2019/02/11 のログ
ご案内:「メグメール(喜びヶ原) 街道」にカリノナさんが現れました。
カリノナ > チン…と小さな鍔鳴りを響かせて白刃が鞘へと収まる。
周囲は血の海というのは過剰ながら、それなりの数の小鬼の死体が転がっていた。首を刎ねたもの、心臓を貫いたもの、胴や体を両断したもの…その全ての共通点は刀傷で、致命傷を与えられている事。

「ふむ…こんなものか。小鬼は生命力が高い故、必ず殺す技を使ったが」

首と心臓は人間も魔物も共通する急所。あとは、体が二つに切断して確実に息の音を止めておいた。
腹を抉った程度では安心できない、とは先達の言葉だったが。
ともあれ、周囲に動くものの気配が完全に消えたところで、ようやっと一息ついた。

ご案内:「メグメール(喜びヶ原) 街道」に影時さんが現れました。
影時 > 必然性はない。ただ、必要性があっただけだ。
ここらに小鬼の類が跋扈していると聞く。此の種の魔物の類の掃討の依頼は素人向けによく掲示されるものである。
だが、だからと言って常に達成されるとは限らない。
伝え聞く限りの確率はおよそ半々。此れで冒険者としての資質を測れるとも聞くが、真相は如何に。

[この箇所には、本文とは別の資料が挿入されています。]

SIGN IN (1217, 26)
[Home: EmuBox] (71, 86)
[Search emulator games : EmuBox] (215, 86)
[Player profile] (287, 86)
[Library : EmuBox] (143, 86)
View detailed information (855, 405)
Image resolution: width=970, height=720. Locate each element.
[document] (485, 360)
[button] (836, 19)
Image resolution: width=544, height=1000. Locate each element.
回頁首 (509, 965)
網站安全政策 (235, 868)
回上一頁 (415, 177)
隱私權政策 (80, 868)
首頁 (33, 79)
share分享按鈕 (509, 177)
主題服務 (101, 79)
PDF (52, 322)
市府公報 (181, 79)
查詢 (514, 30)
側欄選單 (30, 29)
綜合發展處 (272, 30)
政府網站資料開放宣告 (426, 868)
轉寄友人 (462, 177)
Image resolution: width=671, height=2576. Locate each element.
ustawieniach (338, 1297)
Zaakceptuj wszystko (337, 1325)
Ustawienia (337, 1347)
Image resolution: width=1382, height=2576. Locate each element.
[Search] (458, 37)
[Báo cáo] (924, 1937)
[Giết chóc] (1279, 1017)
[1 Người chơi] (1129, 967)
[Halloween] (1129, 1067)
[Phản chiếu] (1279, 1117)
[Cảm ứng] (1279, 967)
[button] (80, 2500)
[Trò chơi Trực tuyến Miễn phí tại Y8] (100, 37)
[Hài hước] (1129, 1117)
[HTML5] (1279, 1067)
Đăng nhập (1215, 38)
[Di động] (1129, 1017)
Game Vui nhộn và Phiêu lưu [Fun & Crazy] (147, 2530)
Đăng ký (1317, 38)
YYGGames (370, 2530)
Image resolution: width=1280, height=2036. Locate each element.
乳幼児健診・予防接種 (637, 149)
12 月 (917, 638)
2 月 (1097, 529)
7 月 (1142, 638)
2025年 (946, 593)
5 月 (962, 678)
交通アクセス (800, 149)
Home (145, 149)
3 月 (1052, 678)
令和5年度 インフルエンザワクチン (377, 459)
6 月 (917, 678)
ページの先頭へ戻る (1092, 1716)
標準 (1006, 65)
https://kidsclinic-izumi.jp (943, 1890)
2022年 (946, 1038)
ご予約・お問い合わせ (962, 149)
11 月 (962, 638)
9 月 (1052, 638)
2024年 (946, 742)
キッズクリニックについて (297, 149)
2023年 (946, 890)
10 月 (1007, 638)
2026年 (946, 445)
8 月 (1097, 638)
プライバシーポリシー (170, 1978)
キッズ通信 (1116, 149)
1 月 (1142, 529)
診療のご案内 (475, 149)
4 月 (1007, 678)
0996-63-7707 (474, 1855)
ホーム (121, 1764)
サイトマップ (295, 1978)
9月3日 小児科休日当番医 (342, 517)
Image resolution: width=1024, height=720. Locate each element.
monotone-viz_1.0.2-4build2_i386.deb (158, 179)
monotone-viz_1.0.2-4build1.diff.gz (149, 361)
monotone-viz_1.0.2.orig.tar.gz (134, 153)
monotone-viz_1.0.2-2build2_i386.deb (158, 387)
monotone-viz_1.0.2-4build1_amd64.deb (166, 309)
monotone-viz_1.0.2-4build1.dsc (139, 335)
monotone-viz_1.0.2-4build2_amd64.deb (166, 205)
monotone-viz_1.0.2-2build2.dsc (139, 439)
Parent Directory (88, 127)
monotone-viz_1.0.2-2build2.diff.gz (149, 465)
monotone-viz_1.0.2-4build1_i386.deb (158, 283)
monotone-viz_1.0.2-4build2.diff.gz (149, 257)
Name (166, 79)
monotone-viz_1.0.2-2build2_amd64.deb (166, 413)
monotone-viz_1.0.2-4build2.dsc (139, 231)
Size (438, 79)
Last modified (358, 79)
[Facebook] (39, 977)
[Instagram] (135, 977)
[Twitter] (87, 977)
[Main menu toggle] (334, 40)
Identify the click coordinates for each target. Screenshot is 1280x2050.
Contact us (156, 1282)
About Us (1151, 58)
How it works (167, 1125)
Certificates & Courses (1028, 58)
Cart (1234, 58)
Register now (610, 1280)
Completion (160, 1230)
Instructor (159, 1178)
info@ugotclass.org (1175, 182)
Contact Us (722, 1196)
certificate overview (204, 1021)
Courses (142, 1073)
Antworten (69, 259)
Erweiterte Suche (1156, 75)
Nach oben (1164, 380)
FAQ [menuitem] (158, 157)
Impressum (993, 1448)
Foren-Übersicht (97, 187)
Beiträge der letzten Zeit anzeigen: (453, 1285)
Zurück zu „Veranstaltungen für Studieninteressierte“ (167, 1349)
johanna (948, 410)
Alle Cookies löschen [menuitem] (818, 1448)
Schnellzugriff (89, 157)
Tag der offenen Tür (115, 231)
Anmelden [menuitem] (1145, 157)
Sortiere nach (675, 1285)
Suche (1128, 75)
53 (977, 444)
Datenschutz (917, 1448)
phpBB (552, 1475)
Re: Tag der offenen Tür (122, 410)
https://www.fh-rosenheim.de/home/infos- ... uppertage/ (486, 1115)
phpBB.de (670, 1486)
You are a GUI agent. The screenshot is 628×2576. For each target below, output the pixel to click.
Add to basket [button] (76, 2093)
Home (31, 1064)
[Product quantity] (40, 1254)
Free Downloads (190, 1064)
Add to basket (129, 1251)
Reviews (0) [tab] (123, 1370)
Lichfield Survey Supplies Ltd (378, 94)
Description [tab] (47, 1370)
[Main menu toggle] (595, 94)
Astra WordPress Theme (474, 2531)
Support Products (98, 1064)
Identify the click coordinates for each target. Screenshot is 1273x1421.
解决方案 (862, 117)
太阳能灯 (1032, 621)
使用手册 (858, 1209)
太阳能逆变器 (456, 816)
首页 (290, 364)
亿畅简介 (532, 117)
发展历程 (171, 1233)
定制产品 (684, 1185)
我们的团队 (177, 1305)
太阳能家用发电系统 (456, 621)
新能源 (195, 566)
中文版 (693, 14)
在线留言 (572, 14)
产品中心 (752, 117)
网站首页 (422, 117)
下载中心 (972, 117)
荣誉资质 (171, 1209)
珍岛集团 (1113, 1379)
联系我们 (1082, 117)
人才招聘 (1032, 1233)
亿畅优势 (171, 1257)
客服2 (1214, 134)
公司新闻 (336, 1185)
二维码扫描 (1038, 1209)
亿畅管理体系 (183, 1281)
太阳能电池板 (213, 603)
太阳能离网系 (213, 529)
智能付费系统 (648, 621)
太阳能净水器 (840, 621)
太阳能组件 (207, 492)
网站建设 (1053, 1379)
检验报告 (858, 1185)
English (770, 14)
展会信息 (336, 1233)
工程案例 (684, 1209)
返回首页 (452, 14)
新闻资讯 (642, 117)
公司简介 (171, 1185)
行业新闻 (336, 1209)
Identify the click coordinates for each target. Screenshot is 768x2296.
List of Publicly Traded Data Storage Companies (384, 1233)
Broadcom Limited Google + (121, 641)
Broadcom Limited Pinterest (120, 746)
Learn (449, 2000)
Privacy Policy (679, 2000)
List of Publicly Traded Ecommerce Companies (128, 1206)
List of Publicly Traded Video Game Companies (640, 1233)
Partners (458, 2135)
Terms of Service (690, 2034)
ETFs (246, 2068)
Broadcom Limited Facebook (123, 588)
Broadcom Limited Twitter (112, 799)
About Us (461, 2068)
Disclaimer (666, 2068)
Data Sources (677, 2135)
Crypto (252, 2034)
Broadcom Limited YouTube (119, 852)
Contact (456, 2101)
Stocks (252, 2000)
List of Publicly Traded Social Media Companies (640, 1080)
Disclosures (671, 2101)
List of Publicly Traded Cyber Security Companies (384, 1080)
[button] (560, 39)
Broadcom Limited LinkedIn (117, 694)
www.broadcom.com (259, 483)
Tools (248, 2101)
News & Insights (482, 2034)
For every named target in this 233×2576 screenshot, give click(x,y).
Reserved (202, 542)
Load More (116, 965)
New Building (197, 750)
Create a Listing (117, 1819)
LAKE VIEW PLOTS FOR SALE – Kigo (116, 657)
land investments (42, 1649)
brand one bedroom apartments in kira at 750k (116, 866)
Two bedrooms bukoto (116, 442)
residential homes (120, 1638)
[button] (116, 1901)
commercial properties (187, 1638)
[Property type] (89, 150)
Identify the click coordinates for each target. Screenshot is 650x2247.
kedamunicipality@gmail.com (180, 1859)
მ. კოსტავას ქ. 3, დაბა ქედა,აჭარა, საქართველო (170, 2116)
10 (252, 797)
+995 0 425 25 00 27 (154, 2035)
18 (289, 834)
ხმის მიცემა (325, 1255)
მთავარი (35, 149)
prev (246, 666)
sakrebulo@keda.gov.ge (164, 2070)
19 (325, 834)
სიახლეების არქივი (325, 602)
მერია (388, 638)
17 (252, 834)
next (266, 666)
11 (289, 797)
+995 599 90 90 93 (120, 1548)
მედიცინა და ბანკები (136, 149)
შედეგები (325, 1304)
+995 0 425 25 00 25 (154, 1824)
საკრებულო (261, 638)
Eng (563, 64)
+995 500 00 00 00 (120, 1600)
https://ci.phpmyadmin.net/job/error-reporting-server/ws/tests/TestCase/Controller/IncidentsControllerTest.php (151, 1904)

「――……まァ、平らげてしまっても困らぬ類の奴ばらよなぁ」

一定のライン以上の力量の持ち主でも、数が揃えば面倒極まりない。
しかし、時折このように相手取りに赴くのは一体多数の感覚を養うためでもあり、同時に根こそぎ屠っても困らぬが故だ。
奴らは放っておけば殖える。どれだけ滅ぼした処で、誰が困ろうというのだろうか。
そんな手前勝手な理屈を胸に夜の街道筋を夜陰に紛れ、同じ色に染まった装束を風に揺らして人影が奔る。
音は無い。否、厳密にはあるがそれはあくまで自然の音に紛れる程のもの。

肩や上半身を揺らすことなく、馬もかくやの速度で進む先は最近小鬼が跋扈すると伝え聞く当たり。

「……ほゥ」

しかし、どうしたことか。微かに薫る臭いを掴みながら、仮面の下で怪訝に眉を動かして進む。
そうすれば程なく見えてくるのは女らしい姿。微かな気配を発しながら、酸鼻たる光景を見下ろせる岩の上でその足を止めよう。

カリノナ > 小鬼退治はギルドでも駆け出し、初心者と呼ばれる人間が受ける事の多い依頼であり、その割に成功率が低いと噂されている仕事だった。
確かに小鬼という種族は、子供程度の体格で、力も人間の子供程度。種族特有の言語はあるものの、魔法を使えるほど知能が高い個体は稀で、仮にも冒険者を名乗り、それなりに装備を整えた人間が一対一で負けるはずもない。そんな種族だ。

ならばどうして成功率が低いのかといえば、まず1つは繁殖力、生命力の強さ。そして、特有言語を持つ程度には高い知能が挙げられるだろう。

奴らは人間相手に一対一になろうとはしない。繁殖力の強さをそのまま、群れとしての強さに変えるため、必ず複数で獲物を襲うし、その際には子供だまし程度とはいえ、罠を張る。粗末な武具を扱い、自分たちの糞尿を武器に塗り付け毒として使いもする。
たかだか小鬼、と舐めている人間の心理すら、やつらは利用している節もあるくらいだ。
ただ、そういう事前情報を聞き、それなりの警戒心を持って相手をすれば…結果は、この血の海なのだが。

「さて、では移動するか…休むにしてもここでは少々具合が悪い…うん?」

戦闘後、簡単に刀の血糊を拭く程度の手入れはしたが、これだけの数を相手にした後は、多少疲れる。
追撃や、血の匂いに惹かれた他の魔物が来る前に、と足を踏み出そうとして、何かに気が付いたようにその動きを止めて周囲を見回した。

物音は、風の音や木の葉が擦れる音程度。殺気を感じたりもしないが…自然ではない。なにかの違和感を感じて腰の脇差へと自然と手が伸びる。
仕掛けてくるのであれば、斬る。そう思いながら周囲を探ろうか。